The elliptical shape and multiple divergent holes in the cranial portion of the implant can, potentially, improve fixation to the iliac wing and cranial portion of the body of the ilium, which is usually performed using non-specific implants such as the TPLO plate or double plating fashion [6, 8]. These adaptations have improved the plate’s bone purchase in the cranial segment [6, 10]; however, it may not improve force distribution.
The anatomical pre-contoured 27° angled shape contributed to restore the iliac curvature. In a hypothetical surgical scenario, it could potentially fit the bone surface without further need of plate contouring. This fact, allied with the strategical divergent angles of the screws, met our expectations of the plate’s full potential and desired mechanical behavior of the plate .

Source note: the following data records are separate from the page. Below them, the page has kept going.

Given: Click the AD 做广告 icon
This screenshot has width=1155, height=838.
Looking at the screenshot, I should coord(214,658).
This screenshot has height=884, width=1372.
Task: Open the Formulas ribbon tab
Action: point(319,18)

During the analyses, it was observed that the most loaded screws were one and three. That might be explained by the overloading of the location of the screws—based on mechanical forces acting on the ilium region and the hip joint that are known to be highest loading scenario [19, 21]. The region has endured the highest tension because it is suffering compressive loads on its surface during load applications. The homogeneous and strategical distribution of the screws make the CIP potentially more resistant than straight or adapted plates, which tend to have specific stress concentration. This increases the chance of implant failure, usually represented by fractures in the caudal segment and/or screw loosening [6, 9]. Further studies are necessary to objectively demonstrate mechanical differences between the CIP and other plates.
Screw 3 was the closest to the fracture line and withstanded maximum tension of 80.8 MPa. Considering that a common complication of iliac surgeries is loosening of the cranial screw [2, 10, 20], by being near to the fracture line and not being overloaded—the minimum stress recorded was 87.52 MPa [3, 6], we believe that the novel design has potential to avoid such complications in a hypothetical clinical scenario.
The inverted triangular base shaft (caudal end) of the CIP allowed the positioning of three slightly angled screws, improving implant reach of good quality bone stock just cranially to the acetabulum, optimizing the expected fitness for any given plate on such landmark . Implant application in this region can be challenging depending the size of the fractured fragments and the surgical options available, markedly reduced if one only has conventional long straight plates [4, 13, 14, 22].
Different materials behave differently, and future studies are necessary. Titanium’s modulus of elasticity resembles that of the bone and not so much that of the stainless steel. Steel resists less to cyclic fatigue and tends to plastically deform easier .
Summary, the load distribution between the cranial and caudal portions of the CIP can be acknowledge. Based on our results and considering the forces and stress dissipations, we believe that it is possible to predict the elasticity of the plate. Extrapolating to a clinical scenario, we hypothesize that the CIP might provide a mechanical-friendly behavior that would prevent interfragmentary motion.
This study describes the steps to develop a novel bone implant and the finite elements data analysis of the same bone plate customed to fit the canine ilium. The novel plate is potentially applicable and specifically suitable for iliac fractures in dogs. Ours was an in vitro study and further comparative and biomechanical studies are necessary to clinically validate our implant.